第3話 雨の夜の幸せな時間…

 定時が過ぎて私は事務所を出た…


 雨がパラついていたので、私は事務所に置いていた傘を持って出た…

 そして、私は妻にいつものように携帯で電話した。

 妻は、すぐに電話に出た。

「はい。」

 私はいつものように聞いた。

「なに?」

「えっ、なにって何?」

「だから、晩ご飯なに?」

「この前、言ったでしょ!今日、病院…」

「あっそうだった…じゃ、ご飯食べて帰るわ」

 私は、電話を切った。


 数日前に妻から、今夜は芦屋の病院に行くので、夕食を一人で食べるように言われていたのを私は、すっかり忘れていたのだ…


 だが、今夜は夕食をどこで食べようかと考えるだけで私はウキウキしていた…久しぶりの一人夕食であったが、その日は月曜日。私の知っている店は月曜日が定休日の店が多い…

 一瞬、月曜日が休みでは無い頑固オヤジのたこ焼き屋が頭を過ぎったが、今から行くと着くのは19時前ぐらいになる…たこ焼き屋は19時閉店なので、やっぱり無理である…


 いろいろ考えているうちに家の最寄駅に電車が着いてしまった。

 そして、私は決断した…


 私が決断したのは、コンビニで惣菜を買って家呑みする事であった。その方が溜まっている録画したドラマも観れるし、飲んだ後家に帰る心配もない…


 改札を出た私は、駅の構内にあるコンビニに入った。このコンビニは、品揃えも豊富なので、いろいろ迷ってしまうが…私は4品選んだ…「鯖の塩焼き」「ふんわり玉子ときくらげの中華炒め」「淡路島産新玉ねぎとおかかのサラダ」「パストラミポークのポテトサラダ」である。


 私は、レジでプリペイドカードで精算して店を出た。駅の出口で私は、いつものように梅川ちゃんに「ただいま!」と呟いてから、北に向かって歩いた。すると前からノシノシ歩いて来る人に気が付いた…私は、危ないので避けようと思い、横にズレた。するとその人は、こちらをギロリと見て立ち止まった。


 私は、恐る恐るその人の顔を見た…その人は、私の妻であった。


 妻は、こちらを見ていつになく和やかであった…多分、私の持っていたコンビニの袋に気付いたからである。

 私が、コンビニで惣菜を買っているということは、真っ直ぐ家に帰るということを悟ったのである。
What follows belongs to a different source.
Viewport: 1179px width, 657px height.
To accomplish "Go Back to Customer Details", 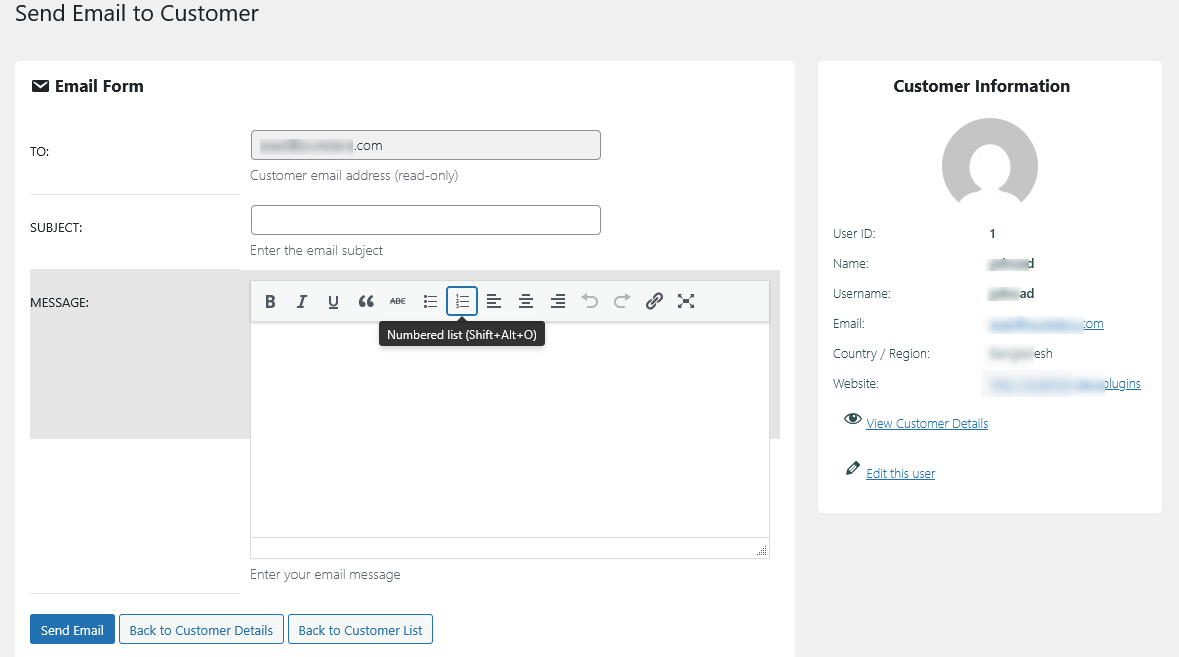I will coord(200,629).
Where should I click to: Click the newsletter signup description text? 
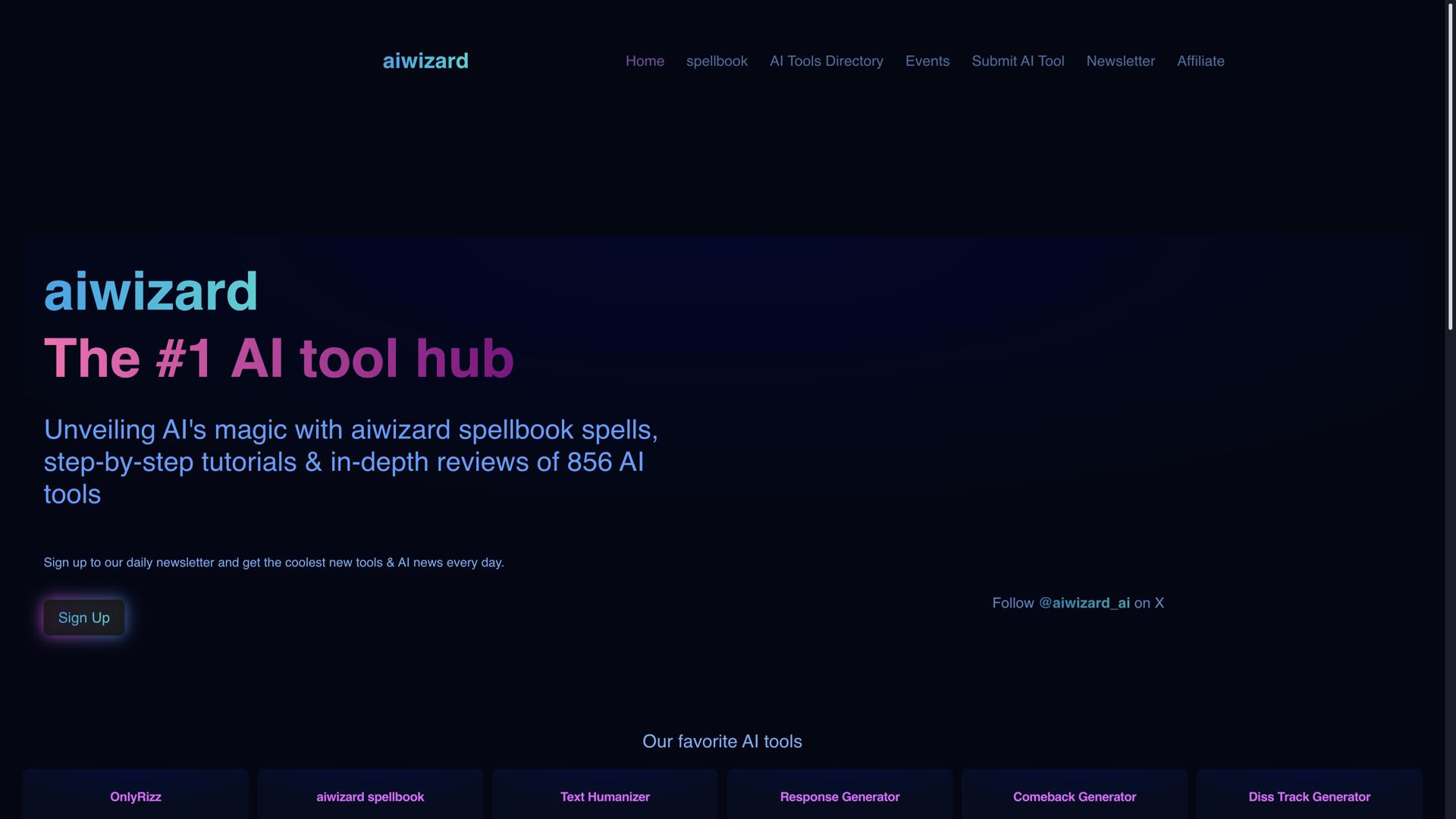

「今日は、飲み歩かないつもりだなぁ」と思って、自然に和やかな顔になったのであろう。


 そのまま家に帰った私は、まず風呂のスイッチを入れて風呂を沸かした。

 いつもは、先に夕食を食べてから風呂に入るのだが、今日は何故か風呂に入ってサッパリしてから、家呑みしたかったのである。


 風呂から上がった私は、身体を拭いた後パンツとパジャマのズボンをはいて、シャツを着た。

 そして、買って来た惣菜をリビングのテーブルに並べ、鯖の塩焼きと中華炒めをレンジで温めた。

 それから、冷蔵庫から缶ビールを出してリビングに持って来た。

 すると、風呂上がりなので、汗が吹き出て来た…私は、無造作に近くにあったタオルで汗を拭いた。拭いてから、そのタオルがやけにカラフルなのに気が付いた。


 そのタオルは、先日行った居酒屋さんで貰ったタオルであった…

 私は、その居酒屋の甘い玉子焼きと野菜チーズ焼きが好きでよく行くのである。その居酒屋には、長身の美人風玉子焼き名人がいて玉子焼きが兎に角絶品なのである。

 そして、その店には、もう一人ユリちゃんではないスキンヘッドの男がいて、玉子焼き名人によく怒られている…それがマスターである。

 その2人に惹かれてみんなその店に通うのでいつも店は賑わっている…

 その店の名前入りタオルを持っていることがこの街では、一つのステイタスになっている。

 その店の名前は、「リトルキッチンかなちゃん」である。


 汗を拭き終わった私は、缶ビールを一気に乾いた喉に流し込んだ…

「クッー!」私は思わず唸った!


 最高に幸せな瞬間である…


 それから、鯖の塩焼きを箸でほぐして口に入れる…鯖の旨みが塩で際立って口の中に広がる。すかさず、私はビールを流し込む…

「旨い!」私は叫んだ!


 次に中華炒めを箸でつまんで、口に運ぶ…ふわふわ玉子と豚肉とキクラゲの融合した旨みが口の中に広がる…すかさず、私はビールを流し込む。

「ウッ旨すぎる…」私は呟きながら、感動していた…


 私は、録画していたドラマを観ながら、旨いコンビニ料理を堪能していた…私は幸せであった…


 だが、そんな幸せな時は、いつまでも続かないのであった…


 私が、2本目のドラマを観終わった頃、玄関で物音がした…


 私の夢のようなゆったりとした時は、玄関の戸が開くと同時に終わりを告げた…私は、飲みかけていた缶チューハイを一気に飲み干して、コンビニ袋に食べ終わった料理の容器と使っていた割り箸を入れてキッチンのゴミ箱に捨てた。そして、ビールとチューハイの空き缶を空き缶入れのゴミ袋に入れて全てが終了した。